Heart rate monitoring
During dynamic exercise, our heart rate increases to meet the demands of the musculature. But it also changes in response to other factors.
Here is an example of someone’s heart rate while sitting on a Swiss Ball for 5 minutes. The rate rises and falls rhythmically. Why would you think that is? Here’s a hint – he took a deep breath at 1 min 45 when there is a big peak in HR. That’s right – the heart rate increases when breathing in, and decreases when breathing out. It is “entrained” to the breathing pattern. Some heart rate monitors derive breathing rate from this variation rather than directly measuring breathing. It is also affected by major muscle movements, like running, cycling, squatting and so on.
Sayers first reported the effect of breathing in Analysis of Heart Rate Variability in Ergonomics Volume 16, Issue 1, 1973 DOI: 10.1080/00140137308924479 pages 17-32.
Heart rate reserve
Our heart rate can go from about 60 beats a minute to about 200 beats a minute. The upper rate usually depends on our age and fitness. One formula to estimate it is to subtract our age from 220, so for a 40-year old it would be about 220-40 = 180 bpm. If the resting heart rate is 60 bpm then the “heart rate reserve” is 180-60 = 120 bpm. We can calculate 60% and 80% of this range (72 and 96) and add to the resting heart rate (giving 102 and 156 bpm). The lower rate would represent peak fat metabolism, the upper one would be about the anaerobic threshold.
Heart rate monitoring example
This example shows heart rate monitoring during exercise, with a warm-up at 180W on a cycle taking the heart rate to about 150 bpm. Then the peaks represent the heart rate response to a series of resistance exercises, such as clean-press. The last 20 minutes is another session of cycling at 140W, 180W and 140W, a final sprint at 300W and then cool-down.

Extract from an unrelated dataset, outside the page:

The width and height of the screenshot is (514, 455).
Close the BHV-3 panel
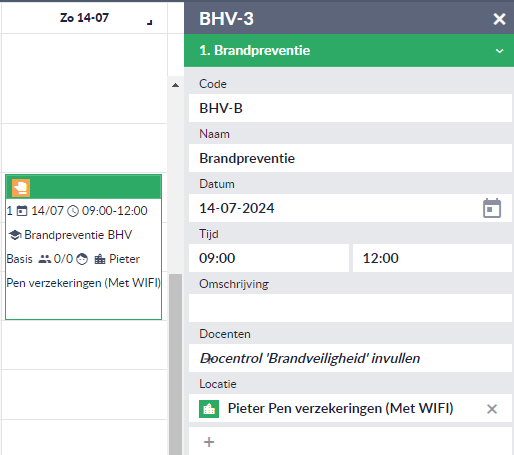[x=499, y=19]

This example shows the heart rate response to cycling with an immediate start at 150W and continuing at the same load. It takes 2 minutes for the heart rate to reach about 80% of the rate corresponding to this load, and another 3-4 minutes while the heart rate rises more slowly for oxygen uptake to match demand. For this 60-year old person, at 150W his heart rate reaches a first plateau at about 150 bpm.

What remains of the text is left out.